Mecklenburger SeenplatteKontrast: 100%. Sonnenuntergang überm See statt Neonlichter, Vögelgezwitscher statt Menschenmassen, Grillen und Lagerfeuer statt Dönerbude. Auch das gehört zu Deutschland, und erfreulicherweise konnten Torben und ich dank der Gastfreundschaft von Ulrike und Marian Reinartz einen sehr schönen Aufenthalt in diesem herrlichen Ort an der Mecklenburger Seenplatte zu unserer Tour zählen. Fürstenberg, ein selbst zur Hauptsaison eher gemütlicher kleiner Ort, mag nicht viel mehr als eine nette Marktkirche zu bieten haben, doch was an Stadt fehlt, macht das Land mit Abstand wett. Montag machten wir uns mit dem Kanu auf, durchkreuzten zwei Seen und ein Stückchen Havel samt dem Fisch-Kanu-Pass mit seinen reißenden Fluten, gingen natürlich auch in den eiskalten Fluten schwimmen und entschieden uns spontan, uns die leerstehende Mischfutter-Fabrik, die den See säumt, aus der Nähe anzusehen. Fürstenberg MischfutterfabrikdBis aufs Dach des 42 Meter hohen Silos bahnten wir unseren Weg durch halbzerfallene Stockwerke durch Räume, in denen wir neben einer völlig intakten Schalttafel alles von 2006er Telefonbüchern bis zu SED-Direktivenheften aus den späten 80ern fanden, Regalschränke mit Tonbandaufnahmen und zurückgelassenen Ordnern, Spinde mit Pin-Up-Mädchen und DDR-Wandkarten. Der Geruch von Rattengift in der Luft, das Geräusch des vom Wind bewegten Wellbleches und knarrende Türen. Wir konnten uns kaum von diesem Prachtstück lösen, um zurück ins Hause Reinartz zu paddeln. Per Rad ging es weiter durch die Natur, eine alte Eisenbahnfähre am Wegesrand und zu viele Mücken in der Luft. Perfekter Abendausklang am Lagerfeuer mit Gegrilltem, Rotwein und langen Gesprächen bis in die Nacht, während die Fledermäuse nahezu lautlos über den dunklen See huschen.

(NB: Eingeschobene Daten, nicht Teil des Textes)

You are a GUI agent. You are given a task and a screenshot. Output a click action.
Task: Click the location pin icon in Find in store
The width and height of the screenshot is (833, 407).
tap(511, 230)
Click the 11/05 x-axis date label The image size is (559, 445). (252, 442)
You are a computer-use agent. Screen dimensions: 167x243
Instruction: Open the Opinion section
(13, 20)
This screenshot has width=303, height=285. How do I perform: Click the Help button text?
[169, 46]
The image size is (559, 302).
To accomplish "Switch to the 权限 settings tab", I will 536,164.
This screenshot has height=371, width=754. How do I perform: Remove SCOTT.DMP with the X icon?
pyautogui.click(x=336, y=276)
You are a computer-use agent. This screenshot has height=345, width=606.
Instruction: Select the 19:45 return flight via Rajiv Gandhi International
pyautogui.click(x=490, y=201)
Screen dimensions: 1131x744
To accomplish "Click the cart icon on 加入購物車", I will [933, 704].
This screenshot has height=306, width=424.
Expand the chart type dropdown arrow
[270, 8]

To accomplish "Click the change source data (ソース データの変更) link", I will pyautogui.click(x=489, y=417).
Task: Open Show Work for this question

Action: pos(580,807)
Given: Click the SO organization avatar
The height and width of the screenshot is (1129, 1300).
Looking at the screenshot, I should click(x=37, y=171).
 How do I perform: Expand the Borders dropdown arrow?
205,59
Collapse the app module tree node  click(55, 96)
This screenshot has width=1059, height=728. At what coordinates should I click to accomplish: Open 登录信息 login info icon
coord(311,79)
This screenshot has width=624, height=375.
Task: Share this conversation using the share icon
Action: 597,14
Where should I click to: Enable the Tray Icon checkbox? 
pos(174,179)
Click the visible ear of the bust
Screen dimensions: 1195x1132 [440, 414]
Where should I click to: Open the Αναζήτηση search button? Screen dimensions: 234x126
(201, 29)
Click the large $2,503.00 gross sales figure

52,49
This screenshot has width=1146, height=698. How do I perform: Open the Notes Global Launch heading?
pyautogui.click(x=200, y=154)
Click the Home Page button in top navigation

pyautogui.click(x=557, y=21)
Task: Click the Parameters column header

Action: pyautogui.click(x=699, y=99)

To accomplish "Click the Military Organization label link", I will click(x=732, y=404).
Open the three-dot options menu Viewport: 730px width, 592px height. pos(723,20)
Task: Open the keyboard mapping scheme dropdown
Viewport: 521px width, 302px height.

Heute besichtigten wir dann die Gedenkstätte Ravensbrück auf der anderen Seite des Sees, wo die Nazis einst das größte Frauen-KZ des Landes betrieben, und vor allem politische Gefangene, aber auch Sinti, Roma und Juden aufgrund ihrer Abstammung in Verzweiflung und Tod trieben. All dies lässt sich kaum in angemessener Weise hier niederschreiben, doch ich möchte den Inhalt einer der Tafeln wiedergeben, der den wohl stärksten Impakt auf mich hatte:

Weihnachten 1944 bastelten einige der inhaftierten Frauen Puppen, um die nebenan internierten Kinder und Jugendlichen zu Weihnachten zu unterhalten – zuerst verbotenerweise natürlich. Überraschenderweise gestattete der Lagerkommandant auf eine mutige Anfrage jedoch tatsächlich, eine kleine Weihnachtsfeier für die Kinder durchzuführen: es gab ein Kasperletheater mit den Puppen, Musik, und einer der sonst gefürchteten Aufseher verteilte gar “Zuckerl” an die Kinder, und versprach ihnen eine glorreiche Zukunft im kommenden, erfolgreichen Nazideutschland.
Im Januar 1945 wurden mehrere Tausend Kinder aus dem KZ Ravensbrück zur Vergasung geschickt.

Es blieben kaum Worte, die im Anschluss gesprochen werden wollten. Still radelten wir zurück auf die andere Seite des Sees. Die Schönheit des Sees, die strahlende Sonne und die rauschenden Bäume brauchen eine Weile, um meinem Hirn erneut einzureden, dass diese Welt ein schöner, guter Ort ist. Wir sollten trotz allem nicht aufhören, ihnen zu glauben.